Methods: A systematic review of published articles between 1996 and 2016 was conducted. Systematized literature search through ranked search engines was done. All original research articles on SBME published between 1997 and 2012 were examined.
Results: The analysis included 6 relevant studies selected. The studies’ venues included either academic or healthcare settings in Netherlands, Switzerland; Greece, and Canada. The studies’ populations were mainly family medicine, and general practitioner, residents who participated in simulated resuscitation/life support educational activities. The number of participants in each SBME activity ranged between 28 and 72. The study of the Greek experiment included 434 residents. An interventional design was advocated, and a self-reported questionnaire to evaluate participants’ skills pursuant to SBME activities before and/or after the learning activities was unanimously utilized. The main SBME focus involved patient resuscitation and critical event care.

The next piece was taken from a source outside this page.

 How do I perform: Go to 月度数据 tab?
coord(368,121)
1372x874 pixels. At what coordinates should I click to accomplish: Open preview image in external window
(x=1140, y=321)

Most studies came to significantly positive conclusions about SBME in raising residents’ resuscitation knowledge, skill, and behavior.
Conclusions: The role of interactive SBM teaching in preparing FM residents to rescuing and resuscitating the critically ill independently is now sufficiently evident. Despite such success potential, methods to achieve improved critical care competence advocating low cost simulated medical education solutions in low economic circumstances should be sought.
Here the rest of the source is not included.